The popularity of umami is tied to consumers' quest for healthier food, McLaughlin says.

The food industry is embracing umami as part of an effort to deliver highly flavored foods to consumers while also cutting back on fat, salt, sugar and artificial ingredients. At the same time, more consumers are scrutinizing food labels for chemical-sounding words and unhealthy ingredients.

Could be, Katy, but how do you then explain umami's Asian roots in cultures with among the highest salt intakes in the world?

December 08, 2007

Make up your own number; they did

The news media's been reporting a paper in The Lancet this past week that purports to "prove" that salt produces chronic disease mortality, killing 8.5 million persons around the world. As the headline writers penned, that would be a serious condition, indeed, if it were true. But a closer look shows the authors engaged in the same statistical sleight-of-hand that was on display at the FDA hearing a couple weeks ago.

No matter how you quantify the enormous costs associated with chronic disease and, in this case, heart disease, the key to assessing the veracity of the numbers associated with salt is the linkage. Simply put, there is none. It's manufactured -- it exists only as the product of a mathematical model that assumed that lower salt diets WILL lower population blood pressure AND that lowering BP in this way WILL produce the lower incidence of CV death. GIGO's the term for it; garbage in, garbage out.

In fact, the authors cite one of two studies of salt reduction in Finland. The study they don't report is the health outcomes of Finand over the year it reduced its citzens' salt intake. Absent any control, the numbers show improvement, but compared with other countries over the years, Finland lagged behind those countries that did NOT reduce salt .

That The Lancet would choose to publish this reflects the policy preference on the author, not a substantive contribution to public health nutrition policy.

December 03, 2007

Salt and SWET

The University of Nottingham announced November 27 that it has received funding of nearly £1million from the UK Department of Health to study 310 families in hard water areas in Nottingham and Leicester, Cambridge, London and the Isle of Wight over the next year to determine if use of ion-exchange water softeners is an effective treatment for childhood eczema.
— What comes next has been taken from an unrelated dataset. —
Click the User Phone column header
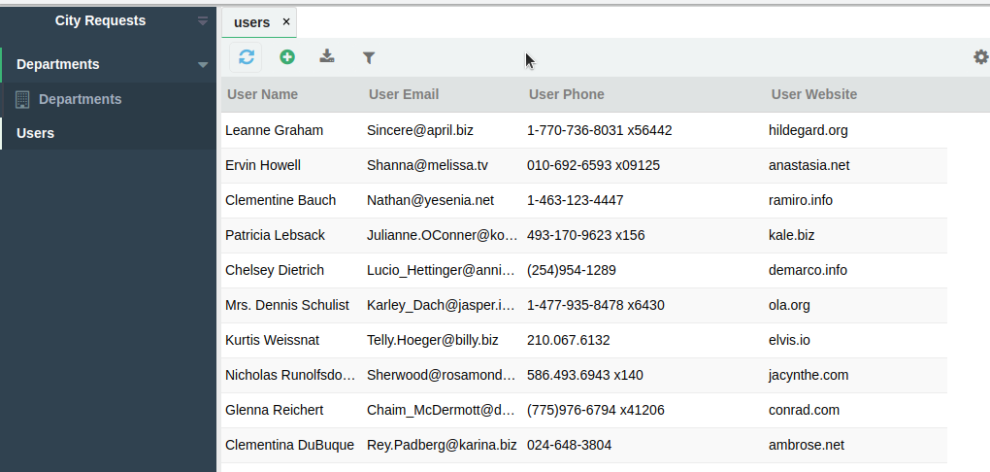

The Soft Water Eczema Trial (SWET) is based on positive findings of a 7,000-child epidemiologic study reported a year ago. The earlier study confirmed the contention of families of eczema sufferers and some doctors that living in a hard water area may make eczema worse. The theory is that hard water contains high levels of calcium and magnesium, leading to increased use of soaps which can act as skin irritants.

The new trial will soften all household water except that for drinking. Principal investigator, professor Hywel Williams explained in the University's news release:

“I have wanted to do this study for many years as patients keep telling me that water softeners help their skin, but other people aren't so sure. Carrying out a proper randomised controlled trial will help us find the answer. If ion-exchange water softeners are found to improve the symptoms of eczema, this will be an extremely important finding for both patients and doctors. Many patients worry about the possible side effects of the usual treatments for eczema, so this would be a welcome addition to their treatment options.”

The news release underscored the importance of the research:

Up to one fifth of all children of school age have eczema, along with about one in twelve of the adult population. The severity of the disease can vary. In mild forms the skin is dry, red and itchy, whist in more severe forms the skin can become broken, raw and bleeding. Eczema is not contagious and with treatment the inflammation of eczema can be reduced, though the skin will always be sensitive to flare-ups and need extra care and protection against dryness.